Is it possible that we have lost focus in the midst of all the political turmoil seen in the last election? Can you recall a time when so many people felt so strongly about the choice of a new president and the direction each of them would take our nation? Social media has reflected the division in a land envisioned as being “one nation under God, indivisible…”

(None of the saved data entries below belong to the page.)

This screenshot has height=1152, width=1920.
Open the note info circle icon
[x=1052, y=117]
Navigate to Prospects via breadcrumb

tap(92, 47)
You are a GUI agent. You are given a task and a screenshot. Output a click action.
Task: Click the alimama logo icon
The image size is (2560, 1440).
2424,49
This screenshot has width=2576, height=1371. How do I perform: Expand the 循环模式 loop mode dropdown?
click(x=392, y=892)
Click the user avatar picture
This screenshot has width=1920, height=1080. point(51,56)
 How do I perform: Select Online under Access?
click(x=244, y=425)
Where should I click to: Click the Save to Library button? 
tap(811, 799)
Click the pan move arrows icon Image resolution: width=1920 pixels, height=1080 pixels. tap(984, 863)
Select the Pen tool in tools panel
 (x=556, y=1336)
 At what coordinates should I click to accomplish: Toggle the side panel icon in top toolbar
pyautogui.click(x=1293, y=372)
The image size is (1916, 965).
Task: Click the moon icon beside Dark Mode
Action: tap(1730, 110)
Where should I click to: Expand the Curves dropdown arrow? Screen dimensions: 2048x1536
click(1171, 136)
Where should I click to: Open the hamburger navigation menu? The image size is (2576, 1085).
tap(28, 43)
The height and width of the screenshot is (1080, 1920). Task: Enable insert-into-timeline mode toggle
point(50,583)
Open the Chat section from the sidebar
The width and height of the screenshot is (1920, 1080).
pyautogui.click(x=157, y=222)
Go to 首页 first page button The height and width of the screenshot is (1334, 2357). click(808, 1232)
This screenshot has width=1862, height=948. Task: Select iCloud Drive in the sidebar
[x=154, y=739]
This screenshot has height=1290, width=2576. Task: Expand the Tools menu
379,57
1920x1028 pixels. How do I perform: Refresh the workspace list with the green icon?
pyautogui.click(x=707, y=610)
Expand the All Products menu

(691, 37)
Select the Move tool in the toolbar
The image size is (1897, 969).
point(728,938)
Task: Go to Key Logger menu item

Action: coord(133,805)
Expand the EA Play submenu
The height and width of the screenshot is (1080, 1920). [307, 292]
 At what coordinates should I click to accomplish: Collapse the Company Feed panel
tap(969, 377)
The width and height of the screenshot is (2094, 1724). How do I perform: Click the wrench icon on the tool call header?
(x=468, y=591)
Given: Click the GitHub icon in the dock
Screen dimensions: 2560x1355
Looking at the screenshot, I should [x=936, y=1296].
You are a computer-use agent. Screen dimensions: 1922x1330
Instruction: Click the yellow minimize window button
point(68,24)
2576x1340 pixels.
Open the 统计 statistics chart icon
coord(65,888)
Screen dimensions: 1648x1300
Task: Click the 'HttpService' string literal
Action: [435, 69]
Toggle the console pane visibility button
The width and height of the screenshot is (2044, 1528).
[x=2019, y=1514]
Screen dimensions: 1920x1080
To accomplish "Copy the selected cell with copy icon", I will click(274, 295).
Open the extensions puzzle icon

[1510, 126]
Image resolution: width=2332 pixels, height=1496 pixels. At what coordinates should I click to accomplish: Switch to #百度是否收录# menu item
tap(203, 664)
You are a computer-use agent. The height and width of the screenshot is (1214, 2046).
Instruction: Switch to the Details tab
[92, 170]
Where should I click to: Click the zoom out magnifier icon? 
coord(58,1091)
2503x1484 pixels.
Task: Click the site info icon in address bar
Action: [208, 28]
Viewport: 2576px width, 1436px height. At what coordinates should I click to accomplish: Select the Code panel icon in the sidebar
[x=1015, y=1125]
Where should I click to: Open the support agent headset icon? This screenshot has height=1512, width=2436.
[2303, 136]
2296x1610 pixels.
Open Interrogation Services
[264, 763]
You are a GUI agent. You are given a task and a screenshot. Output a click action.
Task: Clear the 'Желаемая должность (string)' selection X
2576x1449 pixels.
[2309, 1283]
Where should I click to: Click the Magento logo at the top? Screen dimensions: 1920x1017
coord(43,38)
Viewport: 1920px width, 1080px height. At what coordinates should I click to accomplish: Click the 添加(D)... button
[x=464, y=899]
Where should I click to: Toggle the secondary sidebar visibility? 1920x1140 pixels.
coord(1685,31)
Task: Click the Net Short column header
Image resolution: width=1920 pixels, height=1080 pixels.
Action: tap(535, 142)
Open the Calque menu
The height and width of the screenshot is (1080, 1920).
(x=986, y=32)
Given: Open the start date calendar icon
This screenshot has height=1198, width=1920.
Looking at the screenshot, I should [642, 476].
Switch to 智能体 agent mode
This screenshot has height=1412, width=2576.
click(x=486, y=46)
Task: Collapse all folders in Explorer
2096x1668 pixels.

Is it possible that we have forgotten that “our citizenship is in heaven” (Phil. 3:20)? Those Old Testament saints understood this. Abraham left the luxury of an easy life in the city of Ur, and he and his family spent the rest of their lives in tents. By faith they saw the promises of God were in the future and “…embraced them and confessed that they were strangers and pilgrims on the earth” (Heb. 11:13). “They desire a better, that is a heavenly country. Therefore God is not ashamed to be called their God, for He has prepared a city for them” (Heb. 11:16). Is it possible that we have lost sight of this fundamental truth and that God is ashamed to be called our God? We must never forget our true citizenship.

Paul says that we are soldiers of the cross and our lives demand that “we must endure hardship” (2 Tim. 2:3). He then describes the focus every Christian must have. “No one engaged in warfare entangles himself with the affairs of this life, that he may please Him who enlisted him as a soldier.” Has the turmoil in our lives caused us to get entangled with worldly affairs?

How many Christians are there whose lives have centered on the election? Let me ask you a simple question. Have your posts on social media and conversations with others talked more of the affairs of this world than on the souls of the lost? Are you still seeing souls rather than the political ideas they hold? Are you one who has lost focus?

So, what do we need to do about all that is happening? Hear the words of Paul again about that which is first of all in these matters. “I exhort first of all that supplication, prayers, intercession and giving of thanks be made for all men, for kings and all who are in authority” (1 Tim. 2:1-2). Remember who the king was Paul had in mind—it was Nero Caesar! What should we pray about? “That we may lead a quiet and peaceable life in all godliness and reverence” (1 Tim. 2:3). It makes no difference who won the election, we must pray for those in Washington—of both parties.

The next verse sums it all up. God “…desires all men to be saved and to come to the knowledge of the truth.” This is heaven’s focus on the world, and it must be ours. The destiny of our nation does not lie in converting others to our political persuasion, but in converting them to Christ!